*ASSIGNMENT*: An exact reproduction is required of the lines from the beginning of the entries through the line with "1456x819 pixels.", pictures excluded and nothing added.

** Opening DATASET ENTRIES block **

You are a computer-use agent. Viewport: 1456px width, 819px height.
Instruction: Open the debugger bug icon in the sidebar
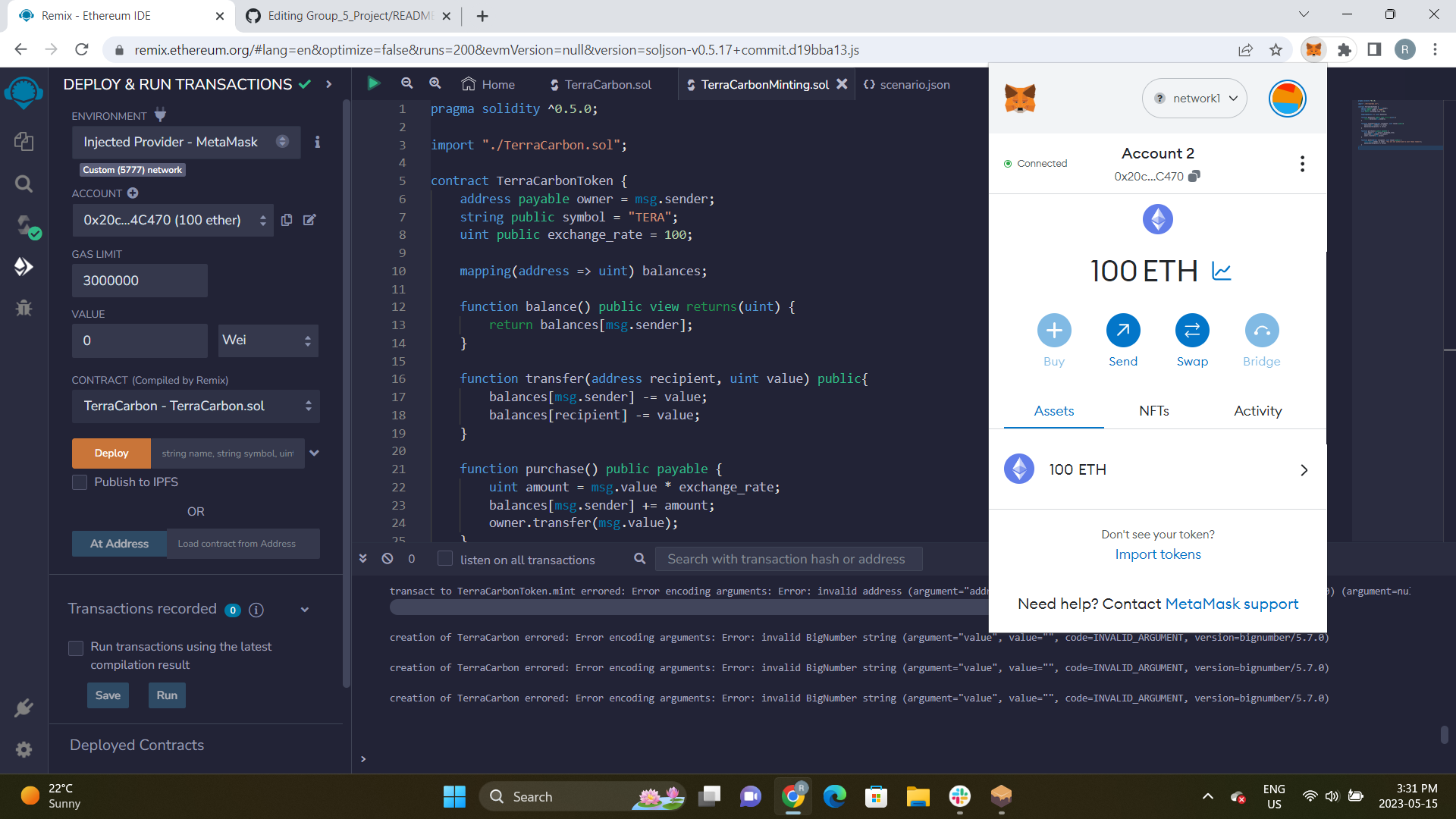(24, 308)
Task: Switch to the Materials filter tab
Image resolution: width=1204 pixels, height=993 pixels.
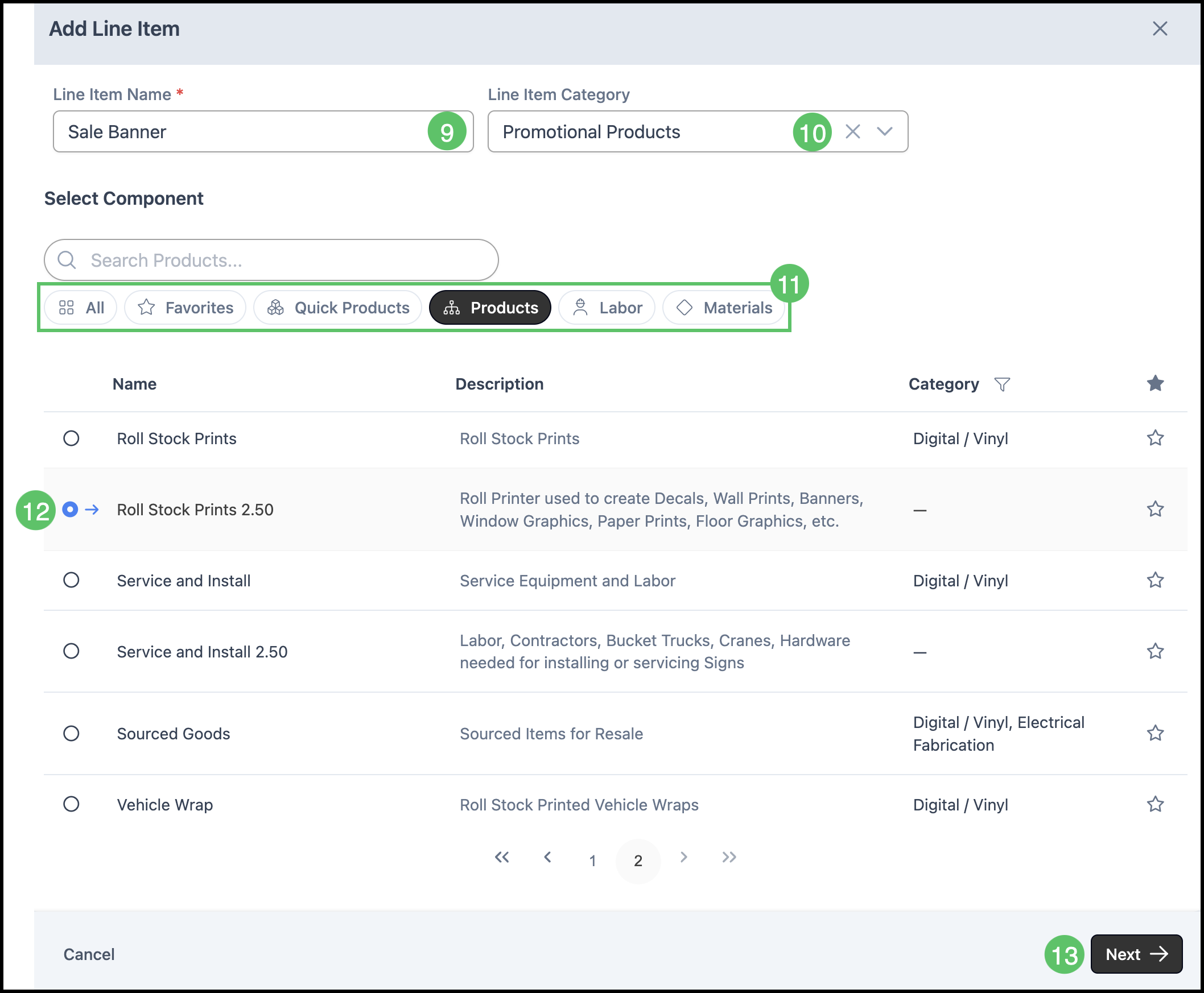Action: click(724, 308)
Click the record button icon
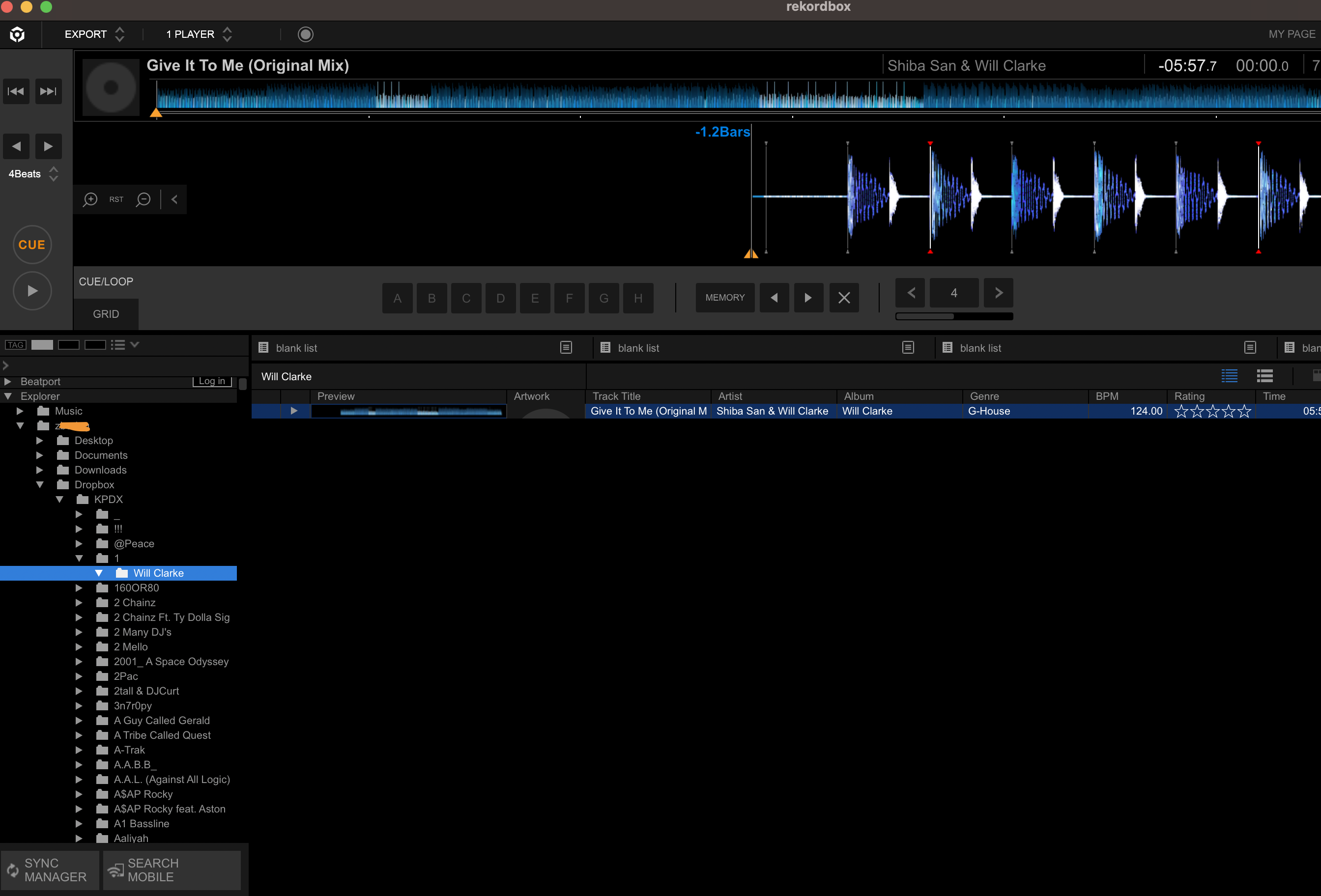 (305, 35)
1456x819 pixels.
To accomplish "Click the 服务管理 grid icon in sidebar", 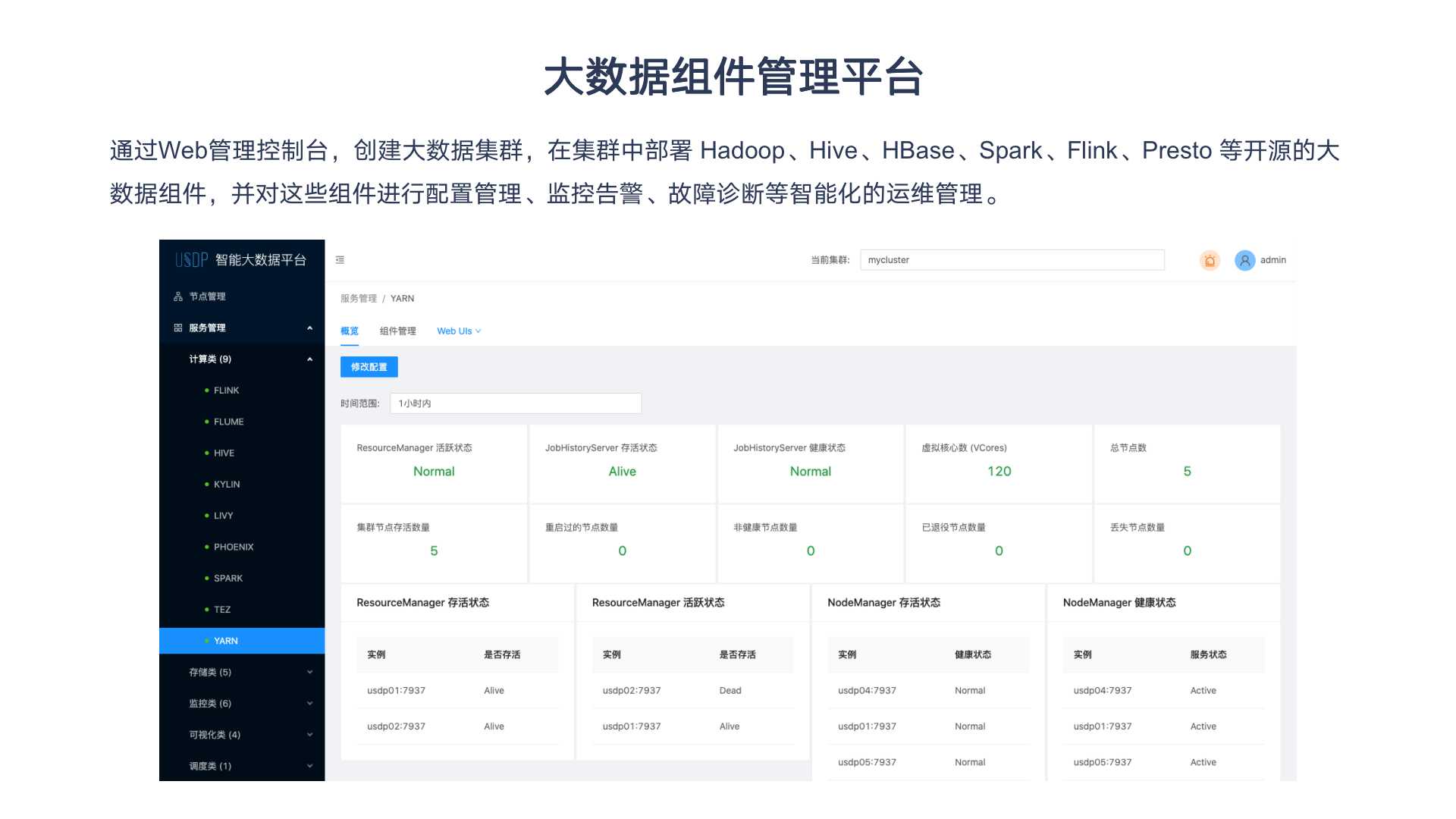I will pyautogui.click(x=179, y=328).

** Closing DATASET ENTRIES block **

*SOLUTION FOR THIS EXERCISE*:
You are a computer-use agent. Viewport: 1456px width, 819px height.
Instruction: Open the debugger bug icon in the sidebar
(24, 308)
Task: Switch to the Materials filter tab
Image resolution: width=1204 pixels, height=993 pixels.
Action: click(724, 308)
Click the record button icon
 (305, 35)
1456x819 pixels.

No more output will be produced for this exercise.